> [INPUT DATA]
----------------

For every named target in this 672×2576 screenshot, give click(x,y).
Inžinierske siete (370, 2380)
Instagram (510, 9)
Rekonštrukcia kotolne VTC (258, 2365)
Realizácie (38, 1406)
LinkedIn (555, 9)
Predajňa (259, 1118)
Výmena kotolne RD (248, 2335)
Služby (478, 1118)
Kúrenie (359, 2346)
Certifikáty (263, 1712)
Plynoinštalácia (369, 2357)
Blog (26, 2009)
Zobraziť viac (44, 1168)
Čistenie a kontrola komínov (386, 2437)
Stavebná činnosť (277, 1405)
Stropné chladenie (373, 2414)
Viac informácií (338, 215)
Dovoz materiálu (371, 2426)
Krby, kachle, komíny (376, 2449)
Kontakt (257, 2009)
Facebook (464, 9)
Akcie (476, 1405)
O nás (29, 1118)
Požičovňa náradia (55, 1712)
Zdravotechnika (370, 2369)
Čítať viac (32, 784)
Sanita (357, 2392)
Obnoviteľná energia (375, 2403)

----------------

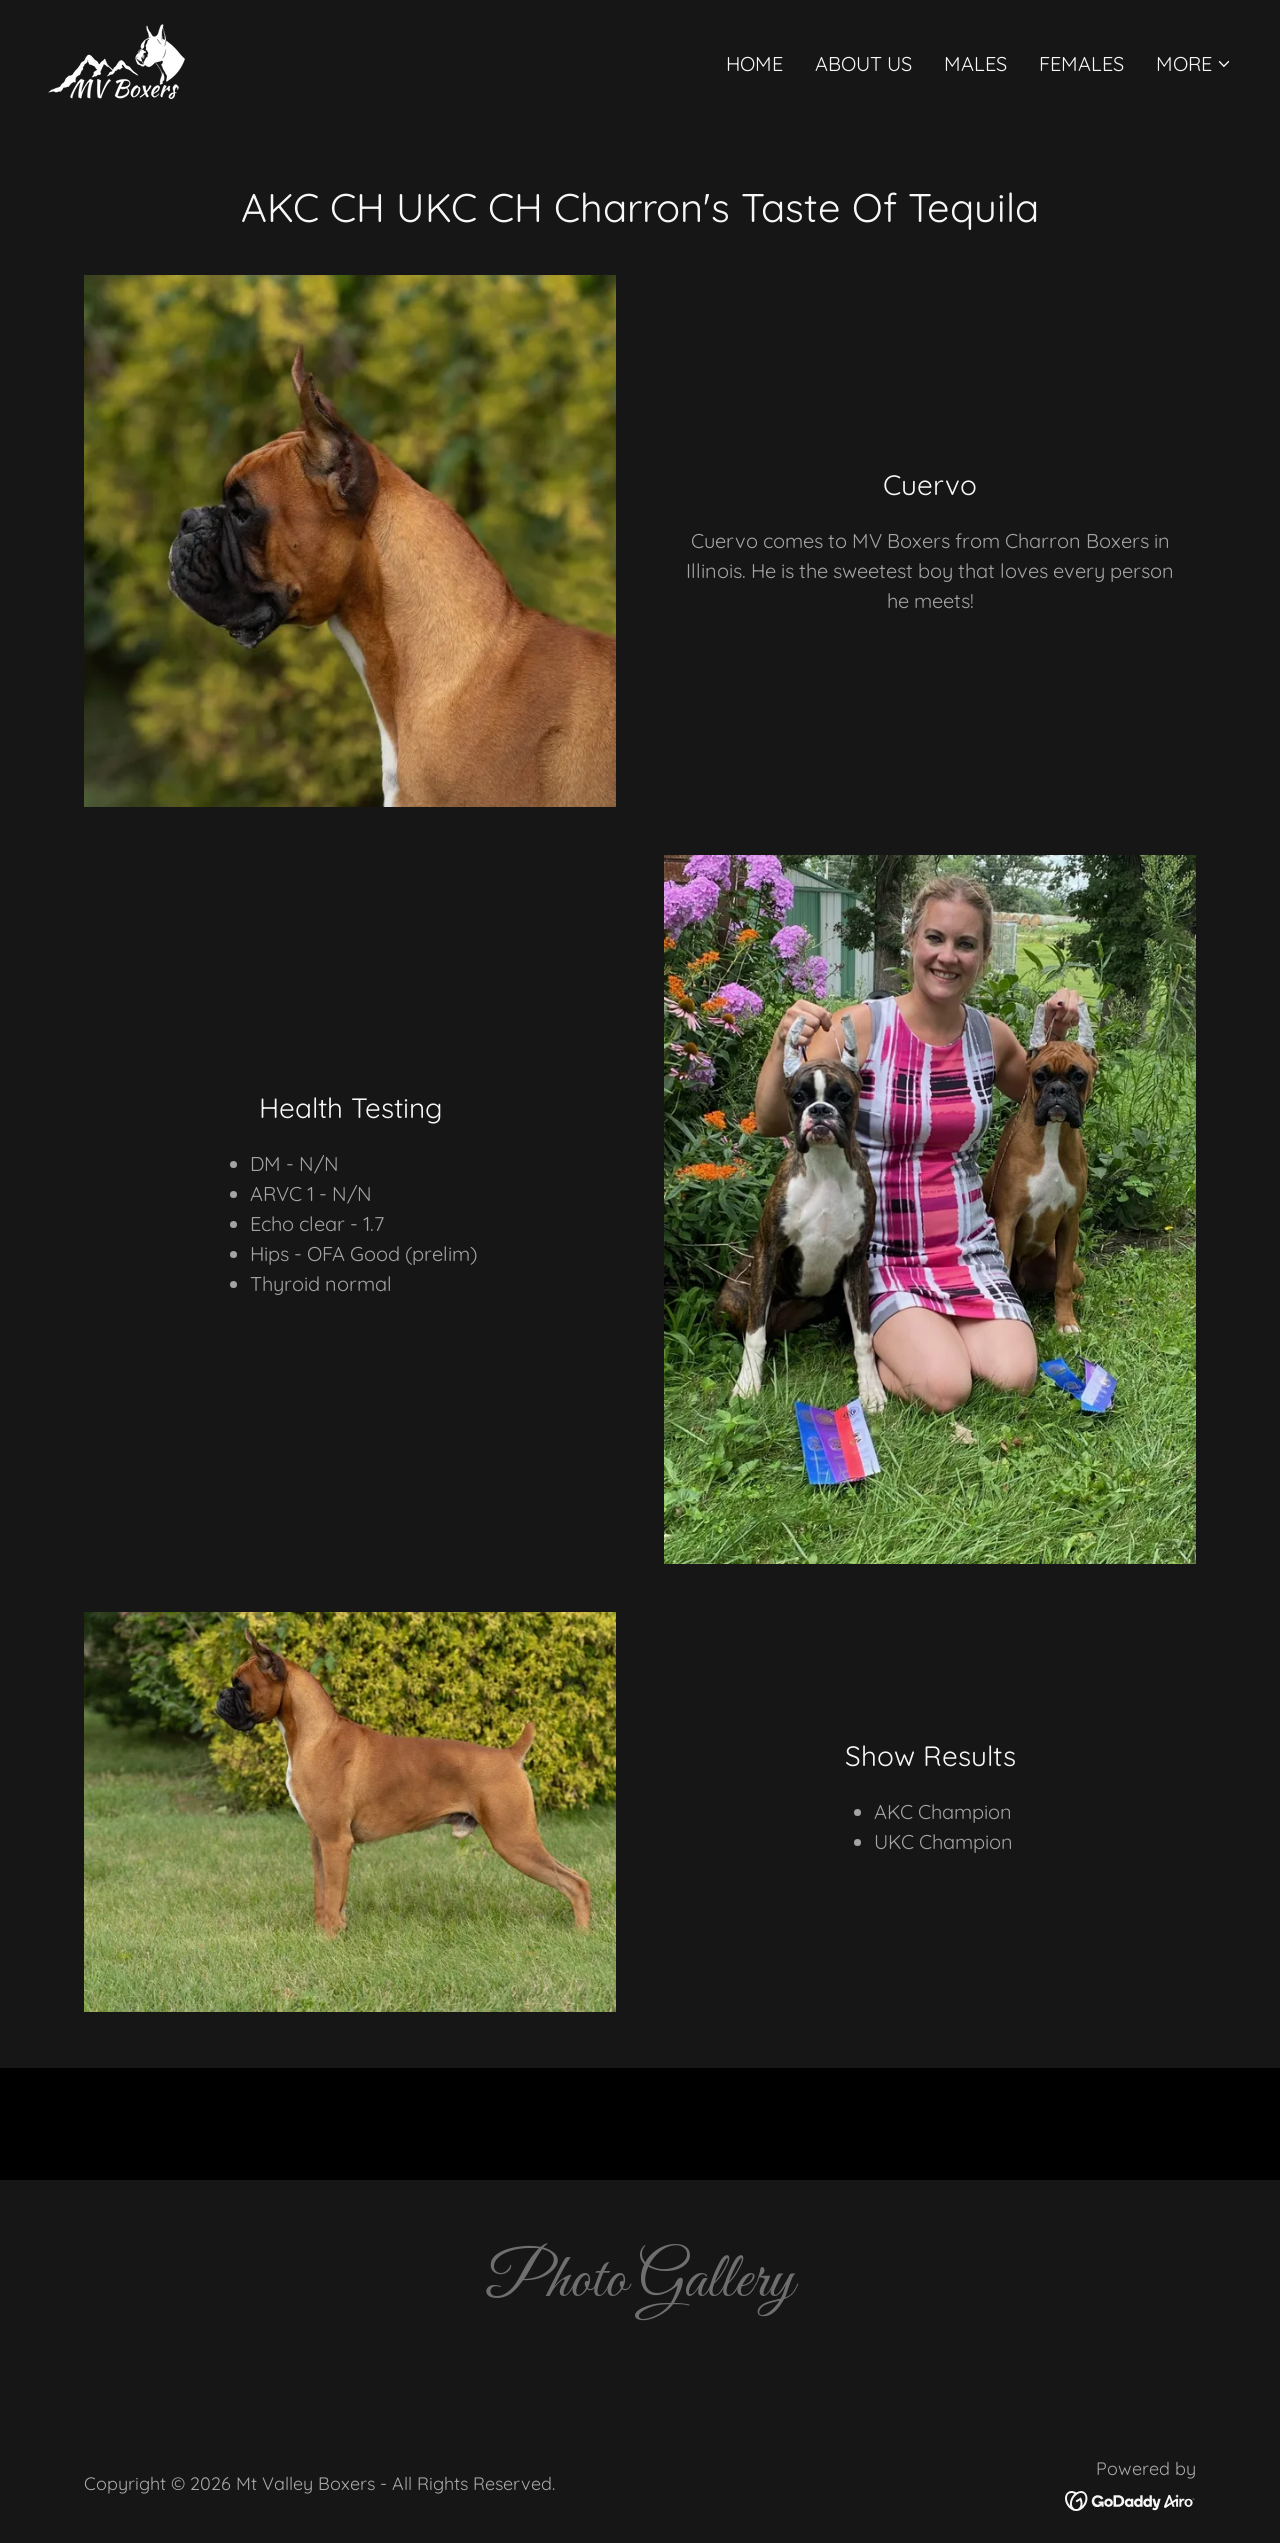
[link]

----------------

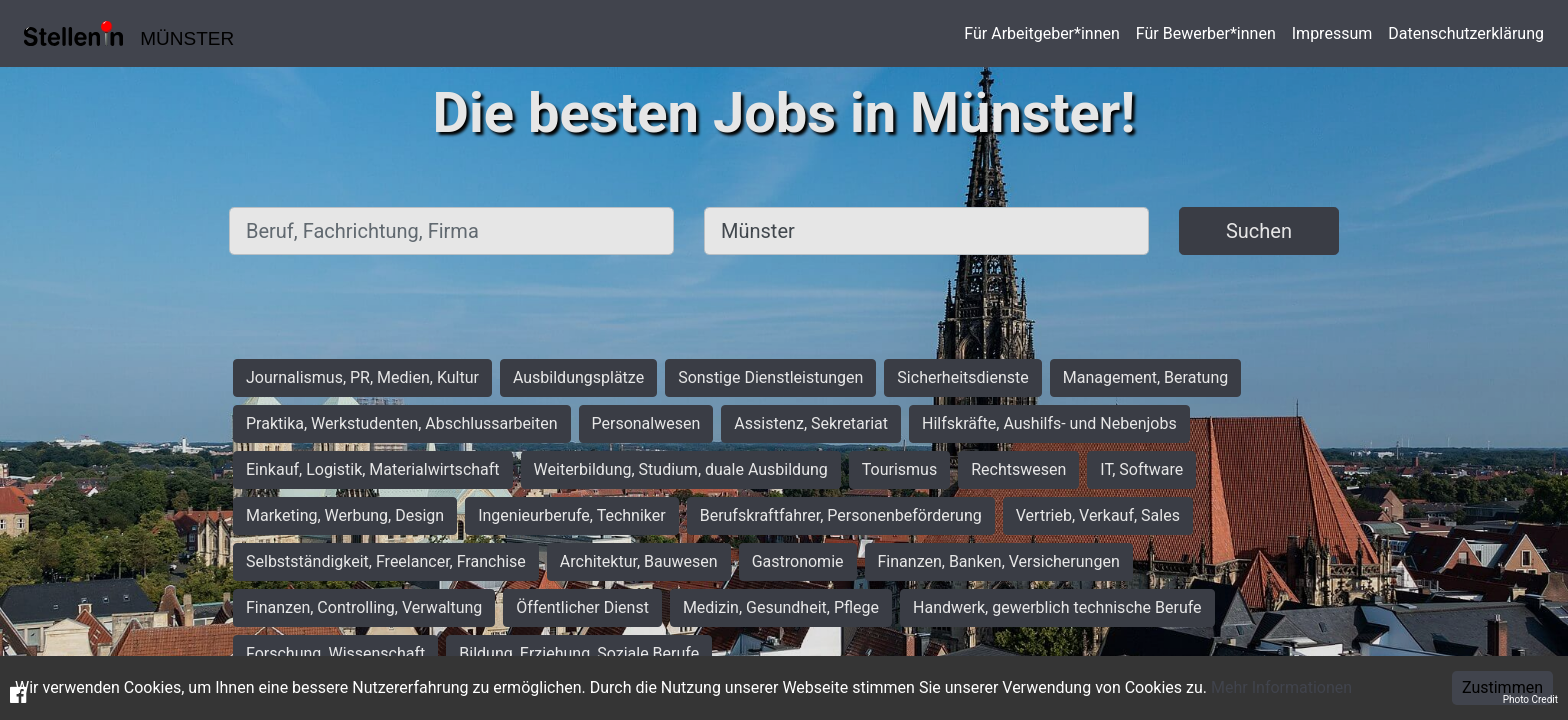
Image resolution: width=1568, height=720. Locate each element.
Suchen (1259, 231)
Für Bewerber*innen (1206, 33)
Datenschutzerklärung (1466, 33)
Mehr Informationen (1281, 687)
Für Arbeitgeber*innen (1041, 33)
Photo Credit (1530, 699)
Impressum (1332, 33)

----------------

Repeat the rows exactly, beginning at the line that has "Požičovňa náradia (55, 1712)" and stopping after the line that has "Sanita (357, 2392)".

> [TASK OUTPUT]
Požičovňa náradia (55, 1712)
Zdravotechnika (370, 2369)
Čítať viac (32, 784)
Sanita (357, 2392)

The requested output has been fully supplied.